Ross Twp. joined with Colerain and Springfield townships — Springfield has since dropped out — in 2016 and their residents are saving bout $60 annually by going out for a competitive bid through the consortium.
Fiehrer Flaig said they can tailor their bid specifications but trash, recycling, yard waste and monthly large item pick-up are standard. Some of the options include:
- Limited collection for smaller households
- Weekly or bi-weekly recycling collection
- One fee
- “Snowbirds” can get a reduced rate if they are out of town more than a month
“Right now the trash bill that I pay is just one price, there aren’t any options besides recycling or no recycling,” West Chester Twp. Trustee Ann Becker told the Journal-News. “So it would give more choices and it’s a better price because we’d all go in together, it’s two-fold, I think it’s a really exciting option.”
Fiehrer Flaig said the township residents would all have to participate in the program — there are a few opt-out exceptions allowed — but they aren’t going to force anyone to recycle.
Liberty Twp. Trustee Todd Minnear said he thinks the all-in provision could be problematic.
“We don’t have anything like that today, we don’t have a service that we provide that we like don’t provide somebody to opt out for,” he said. “As you’ve gone through this process with other communities do you have residents showing up and just saying I don’t want you managing this piece of my service, I don’t want the government messing with this kind of thing.”
Liberty Twp. Trustee Tom Farrell said they ran into this issue with electric and gas aggregation.
“We have this vocal minority that no matter what you do to save them money they want the decision to be theirs. In the aggregation again, saved them a lot of money, gave them an opt out, put it on the ballot, so again we got their permission before we even made the decision for them and we still get complaints,” Farrell said.
“What gives you the right to the make the decision on my rates. You gave us the right, it was on the ballot, you voted to give us the right number one and number two you can opt out. In this scenario we have neither of those options. Those two things are concerning, it’s not a deal breaker but they are concerning.”
Fiehrer Flaig suggested the townships could survey their residents as part of this year-long process and impress upon them the whole point is to provide a high service standard at a lower cost.
Ross Twp. Trustee Ellen Yordy told the Journal-News they did have some “naysayers” but once they realized they would be saving money they were onboard. She said they made sure the issue was widely known and and resident’s opinions were sought.
She said a Morgan Twp. trustee tried to push trash service through on his own and “all heck broke loose” and the idea went down in flames.
The trustees in both jurisdictions are worried they could be forcing residents who do not use trash services to suddenly have to pay. In Liberty 12,706 households use Rumpke and West Chester 15,856. She wasn’t able to obtain numbers from Republic by the joint session, but told the Journal-News those household tallies are 1,279 for West Chester and 210 for Liberty.

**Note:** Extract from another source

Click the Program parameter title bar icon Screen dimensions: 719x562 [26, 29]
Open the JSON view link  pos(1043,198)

“We could be forcing a couple hundred families to pay, if it was $150, $200, $300 a year, to pay $300 a year they weren’t paying before,” Becker said.

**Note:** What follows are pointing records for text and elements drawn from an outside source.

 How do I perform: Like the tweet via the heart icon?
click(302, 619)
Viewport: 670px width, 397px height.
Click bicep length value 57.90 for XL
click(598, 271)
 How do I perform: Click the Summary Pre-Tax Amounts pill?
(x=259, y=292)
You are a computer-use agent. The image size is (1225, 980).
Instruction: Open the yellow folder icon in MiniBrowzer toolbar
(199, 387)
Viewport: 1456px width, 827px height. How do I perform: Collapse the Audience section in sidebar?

West Chester Trustee Mark Welch said, “they say that nothing is as powerful as a good idea that has come and I think that this may be an education issue and a marketing issue.”
Fiehrer Flaig said they can explore the opt-out options.

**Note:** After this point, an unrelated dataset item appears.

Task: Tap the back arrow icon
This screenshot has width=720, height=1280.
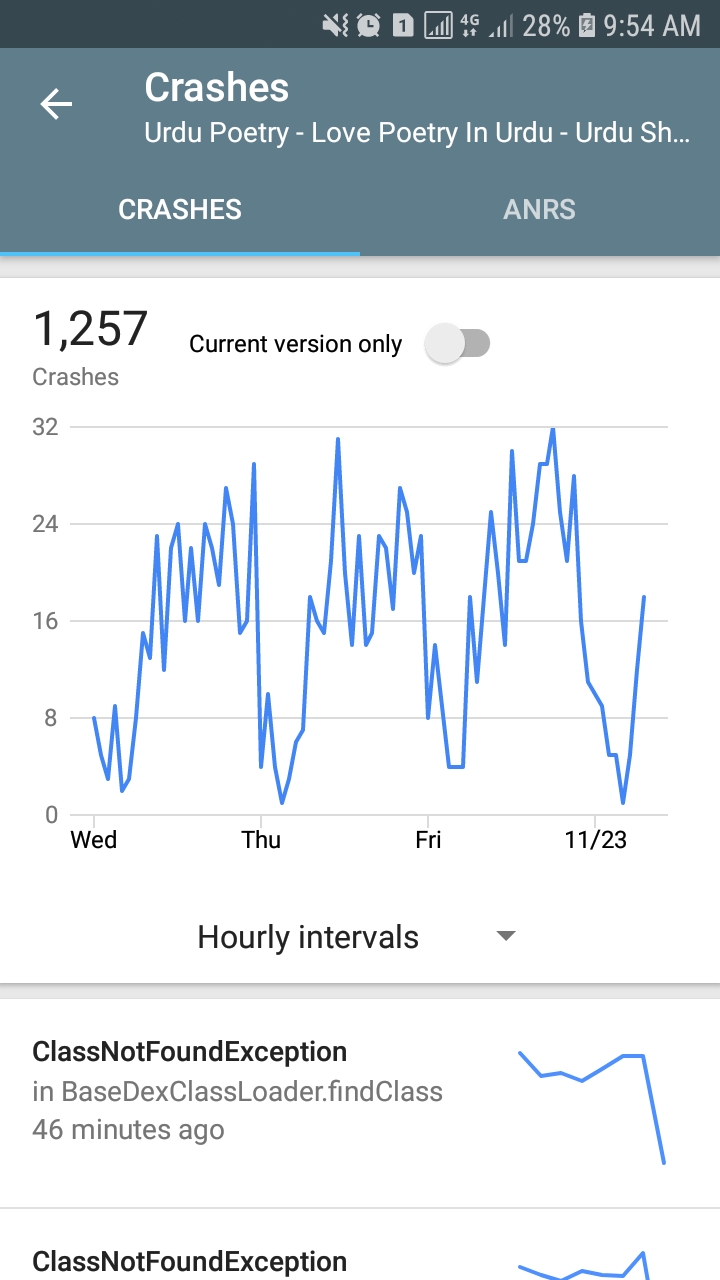Action: coord(56,104)
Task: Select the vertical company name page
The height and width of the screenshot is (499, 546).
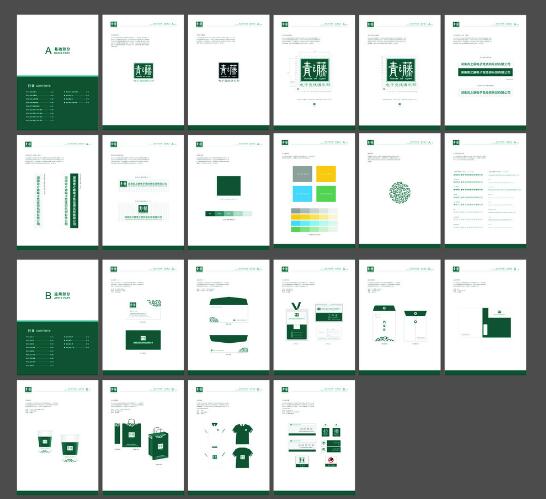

The group didn’t take formal action but both jurisdictions will start gathering more data and Fiehrer Flaig will be working on a request for proposals. She said if all goes to plan the service could be available in February 2024.
“Consolidation using our economy of scales on the surface looks to be a very good idea,” Farrell told the Journal-News. “We need to get more data, we need to look at opt-out options as well as how it impacts our residents in more detail before the decision is made.”